start Dataset content

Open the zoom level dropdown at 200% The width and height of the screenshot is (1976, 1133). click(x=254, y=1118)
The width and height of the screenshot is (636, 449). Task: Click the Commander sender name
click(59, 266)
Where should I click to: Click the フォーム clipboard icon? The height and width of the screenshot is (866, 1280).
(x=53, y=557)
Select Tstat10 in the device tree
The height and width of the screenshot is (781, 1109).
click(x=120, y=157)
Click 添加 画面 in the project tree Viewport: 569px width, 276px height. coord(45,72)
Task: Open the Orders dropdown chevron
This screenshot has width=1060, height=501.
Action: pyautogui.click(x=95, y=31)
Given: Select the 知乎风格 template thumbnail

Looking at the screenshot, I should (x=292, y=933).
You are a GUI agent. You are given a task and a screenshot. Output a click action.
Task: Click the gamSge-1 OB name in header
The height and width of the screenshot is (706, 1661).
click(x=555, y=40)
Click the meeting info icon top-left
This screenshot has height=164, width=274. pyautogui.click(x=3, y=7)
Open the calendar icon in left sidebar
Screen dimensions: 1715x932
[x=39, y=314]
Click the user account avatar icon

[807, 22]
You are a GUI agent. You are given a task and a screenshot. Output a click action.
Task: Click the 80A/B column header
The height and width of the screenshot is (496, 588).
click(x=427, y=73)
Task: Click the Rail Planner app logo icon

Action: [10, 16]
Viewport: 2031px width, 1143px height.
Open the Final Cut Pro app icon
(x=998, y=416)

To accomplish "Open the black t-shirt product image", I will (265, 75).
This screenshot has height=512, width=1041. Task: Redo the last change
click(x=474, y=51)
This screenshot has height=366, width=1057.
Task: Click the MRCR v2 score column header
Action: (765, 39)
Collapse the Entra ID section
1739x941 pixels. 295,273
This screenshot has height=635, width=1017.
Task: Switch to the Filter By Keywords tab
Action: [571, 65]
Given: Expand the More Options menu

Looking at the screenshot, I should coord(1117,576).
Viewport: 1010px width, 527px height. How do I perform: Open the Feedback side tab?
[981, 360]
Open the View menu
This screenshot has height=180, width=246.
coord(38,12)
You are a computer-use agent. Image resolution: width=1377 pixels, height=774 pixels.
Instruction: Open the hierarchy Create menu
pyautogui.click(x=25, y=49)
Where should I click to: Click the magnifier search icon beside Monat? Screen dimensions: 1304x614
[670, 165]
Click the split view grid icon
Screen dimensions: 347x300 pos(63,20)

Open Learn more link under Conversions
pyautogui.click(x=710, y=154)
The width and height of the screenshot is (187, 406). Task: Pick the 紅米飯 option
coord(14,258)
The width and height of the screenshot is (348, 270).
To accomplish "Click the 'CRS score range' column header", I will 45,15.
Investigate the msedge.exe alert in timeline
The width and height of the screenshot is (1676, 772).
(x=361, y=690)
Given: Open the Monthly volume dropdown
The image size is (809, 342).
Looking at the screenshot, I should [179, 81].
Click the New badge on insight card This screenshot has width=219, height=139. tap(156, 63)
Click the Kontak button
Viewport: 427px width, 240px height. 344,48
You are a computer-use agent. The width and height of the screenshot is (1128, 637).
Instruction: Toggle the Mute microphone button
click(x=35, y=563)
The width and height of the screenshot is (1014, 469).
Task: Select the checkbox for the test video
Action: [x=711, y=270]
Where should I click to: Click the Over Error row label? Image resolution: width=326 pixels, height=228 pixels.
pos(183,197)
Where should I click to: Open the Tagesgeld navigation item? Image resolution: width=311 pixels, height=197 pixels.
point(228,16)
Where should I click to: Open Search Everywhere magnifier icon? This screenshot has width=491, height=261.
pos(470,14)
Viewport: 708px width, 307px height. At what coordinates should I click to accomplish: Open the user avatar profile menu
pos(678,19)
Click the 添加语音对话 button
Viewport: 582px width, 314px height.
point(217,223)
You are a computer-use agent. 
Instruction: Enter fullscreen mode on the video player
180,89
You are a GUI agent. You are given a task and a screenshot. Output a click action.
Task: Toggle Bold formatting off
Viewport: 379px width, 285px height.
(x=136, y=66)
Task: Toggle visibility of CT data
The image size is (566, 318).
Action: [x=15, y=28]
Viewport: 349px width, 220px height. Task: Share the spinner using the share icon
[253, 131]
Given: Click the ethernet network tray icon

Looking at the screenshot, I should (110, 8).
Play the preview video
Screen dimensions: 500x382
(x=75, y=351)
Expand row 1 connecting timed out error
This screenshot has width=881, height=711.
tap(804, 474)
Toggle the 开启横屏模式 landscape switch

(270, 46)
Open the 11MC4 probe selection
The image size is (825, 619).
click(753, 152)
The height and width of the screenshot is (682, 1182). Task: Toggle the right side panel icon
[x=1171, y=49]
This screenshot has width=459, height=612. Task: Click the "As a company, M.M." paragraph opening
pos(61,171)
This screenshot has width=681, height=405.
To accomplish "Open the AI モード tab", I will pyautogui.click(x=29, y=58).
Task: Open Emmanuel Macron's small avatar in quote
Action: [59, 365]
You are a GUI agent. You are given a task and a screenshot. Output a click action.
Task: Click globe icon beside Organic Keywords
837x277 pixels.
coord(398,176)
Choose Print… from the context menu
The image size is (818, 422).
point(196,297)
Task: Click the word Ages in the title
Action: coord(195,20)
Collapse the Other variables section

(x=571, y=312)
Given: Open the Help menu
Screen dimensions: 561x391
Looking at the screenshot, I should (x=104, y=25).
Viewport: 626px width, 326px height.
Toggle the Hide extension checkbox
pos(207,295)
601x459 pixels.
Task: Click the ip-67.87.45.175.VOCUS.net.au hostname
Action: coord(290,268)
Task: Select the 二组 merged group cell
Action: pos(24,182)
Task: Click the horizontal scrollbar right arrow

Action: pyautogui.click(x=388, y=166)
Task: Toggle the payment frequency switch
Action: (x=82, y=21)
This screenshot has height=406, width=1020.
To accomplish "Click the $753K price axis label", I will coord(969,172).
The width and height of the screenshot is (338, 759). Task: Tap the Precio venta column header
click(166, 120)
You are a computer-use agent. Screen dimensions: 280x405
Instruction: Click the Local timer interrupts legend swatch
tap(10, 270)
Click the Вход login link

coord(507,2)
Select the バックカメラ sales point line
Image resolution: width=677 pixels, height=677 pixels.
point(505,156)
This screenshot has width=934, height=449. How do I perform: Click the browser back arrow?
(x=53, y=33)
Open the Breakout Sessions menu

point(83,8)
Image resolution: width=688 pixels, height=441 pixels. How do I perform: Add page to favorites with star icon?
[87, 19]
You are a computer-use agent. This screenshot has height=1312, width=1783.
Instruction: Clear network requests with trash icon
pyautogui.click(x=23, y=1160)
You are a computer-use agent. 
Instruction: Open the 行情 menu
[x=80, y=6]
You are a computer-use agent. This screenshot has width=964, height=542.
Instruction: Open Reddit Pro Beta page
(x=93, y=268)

end Dataset content

Pull out each line in the listing above that contains the word "link".

[Result of this task]:
Open Learn more link under Conversions
Click the Вход login link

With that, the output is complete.